At Declan Maher Financial Services Ltd we specialise in Pre and Post Retirement planning for Business owners, Self Employed Individuals, Executives and Employees. Retirement planning is one of the most important aspects of Financial Planning. Because of the complexity and the myriad of options, the input of a professional and objective adviser is essential.

The key elements of retirement planning include:

  • Retirement Goal Setting
  • Ensure the Maximisation Tax- Relief
  • Developing an appropriate investment strategy suitable to your risk profile & age.
  • Post Retirement Options – Annuities or Approved Retirement Fund/ Approved Minimum Retirement Funds

Whether you’re looking for a simple PRSA, or want to be in control of your own self- administered pension, we will help you put together a retirement plan that will enable you to build the maximum fund possible and will reduce your tax liability. We will select the best retirement plan for you and monitor it to ensure it continues to meet your risk profile, needs and objectives. There are plenty of options for you to choose from and we are here to assist you in making the right decision.

Executive Pension Plan

There is now probably no better method of converting company monies into personal wealth than through a Director’s pension scheme. Executive pension plans are tax efficient retirement products for business owners and company directors. It is a Revenue requirement that your company invests in your executive pension and you can make additional voluntary contributions to it if you wish. Both you and your company benefit from generous tax reliefs on contributions to your pension and your money grows tax-free until you retire. As a holder of an executive pension at retirement you will have the option to take a lump sum of up to 25% of your retirement fund or you may take a lump sum of up to one and a half times your final salary at retirement. You can then decide to take your remaining benefits in a number of ways.

Personal Pension Plan

Personal Pension plans are available to the self-employed or to anyone who earns an income but is not a member of an employer sponsored pension plan. The amount which you can contribute into a personal pension plan and benefit from tax relief at your highest rate, relates to both your age and your net relevant income in the year in question.

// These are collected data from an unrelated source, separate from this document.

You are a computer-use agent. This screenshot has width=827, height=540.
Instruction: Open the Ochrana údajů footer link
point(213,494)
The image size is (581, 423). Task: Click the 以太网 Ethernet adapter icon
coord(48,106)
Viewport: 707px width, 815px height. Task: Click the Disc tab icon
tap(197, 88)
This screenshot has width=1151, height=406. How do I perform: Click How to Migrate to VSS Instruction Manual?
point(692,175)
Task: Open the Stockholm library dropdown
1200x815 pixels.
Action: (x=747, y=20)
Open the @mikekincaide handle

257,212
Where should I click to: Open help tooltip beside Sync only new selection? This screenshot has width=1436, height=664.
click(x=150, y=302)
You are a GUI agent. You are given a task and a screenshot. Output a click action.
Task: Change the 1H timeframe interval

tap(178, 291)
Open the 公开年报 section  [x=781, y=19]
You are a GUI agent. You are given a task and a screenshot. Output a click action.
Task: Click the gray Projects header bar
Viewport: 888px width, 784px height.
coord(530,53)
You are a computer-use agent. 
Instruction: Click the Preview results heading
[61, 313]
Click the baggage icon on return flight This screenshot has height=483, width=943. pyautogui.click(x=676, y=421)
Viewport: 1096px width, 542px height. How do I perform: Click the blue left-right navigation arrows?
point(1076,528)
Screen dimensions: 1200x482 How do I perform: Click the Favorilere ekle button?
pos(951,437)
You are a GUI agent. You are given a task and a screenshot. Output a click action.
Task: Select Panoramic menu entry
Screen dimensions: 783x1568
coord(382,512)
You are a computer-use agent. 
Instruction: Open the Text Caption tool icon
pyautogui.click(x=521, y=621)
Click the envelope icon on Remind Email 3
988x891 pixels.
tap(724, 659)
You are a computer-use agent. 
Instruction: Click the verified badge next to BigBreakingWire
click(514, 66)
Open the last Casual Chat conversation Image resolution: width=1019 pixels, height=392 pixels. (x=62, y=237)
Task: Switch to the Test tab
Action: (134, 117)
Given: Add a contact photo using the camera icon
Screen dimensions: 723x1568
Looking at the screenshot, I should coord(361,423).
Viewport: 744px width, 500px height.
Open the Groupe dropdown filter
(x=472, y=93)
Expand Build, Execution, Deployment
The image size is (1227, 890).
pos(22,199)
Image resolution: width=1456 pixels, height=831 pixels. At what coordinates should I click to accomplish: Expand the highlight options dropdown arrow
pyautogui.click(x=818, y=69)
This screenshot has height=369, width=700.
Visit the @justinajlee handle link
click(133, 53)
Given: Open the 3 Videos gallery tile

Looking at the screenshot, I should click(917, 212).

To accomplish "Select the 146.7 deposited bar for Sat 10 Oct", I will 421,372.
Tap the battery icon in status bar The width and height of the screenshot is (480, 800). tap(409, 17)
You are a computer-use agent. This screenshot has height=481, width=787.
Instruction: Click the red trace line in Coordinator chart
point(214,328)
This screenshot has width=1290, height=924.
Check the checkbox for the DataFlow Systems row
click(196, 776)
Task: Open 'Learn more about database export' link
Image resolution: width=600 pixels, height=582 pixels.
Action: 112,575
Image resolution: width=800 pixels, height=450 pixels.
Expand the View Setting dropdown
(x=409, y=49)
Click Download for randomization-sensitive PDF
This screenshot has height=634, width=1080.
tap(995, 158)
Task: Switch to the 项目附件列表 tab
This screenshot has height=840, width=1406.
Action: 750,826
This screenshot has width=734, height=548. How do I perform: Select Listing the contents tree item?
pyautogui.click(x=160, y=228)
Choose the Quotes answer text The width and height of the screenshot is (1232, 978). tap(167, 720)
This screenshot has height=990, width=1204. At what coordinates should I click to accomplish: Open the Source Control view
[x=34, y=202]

Under 30 years = 15% of net relevant earnings

30 to 39 years = 20%

40 to 49 years = 25%

50 to 54 years = 30%

55 to 59 years = 35%

60 and over =40%

A limit of €115,000 applies in respect of net relevant earnings. Contributions can be made on a regular basis or by way of single payments.

The main benefits of contributing to a Personal Pension stem from the tax treatment of the funds both on entry and subsequently when drawing the benefits down in retirement. Firstly contributions made up to the limits shown above benefit from tax relief at your highest rate of income tax. It is also important to note that any investment growth achieved within the pension plan is exempt from tax.

Personal Retirement Savings Account (PRSA)

They are very similar to Personal Pension Plans, but have a number of features that make them more flexible: A PRSA (Personal Retirement Savings Account) is a flexible and transparent retirement product available to anyone, regardless of their employment status. If employed, both you and your employer can contribute to it and your contributions are not taxed (subject to limits). You can carry the PRSA from one employment to another, and can switch into (or from) a variety of other pension plans. If you cease an employment, you could take the benefits from a PRSA from age 50. Charges are low and are limited by law (Standard PRSA)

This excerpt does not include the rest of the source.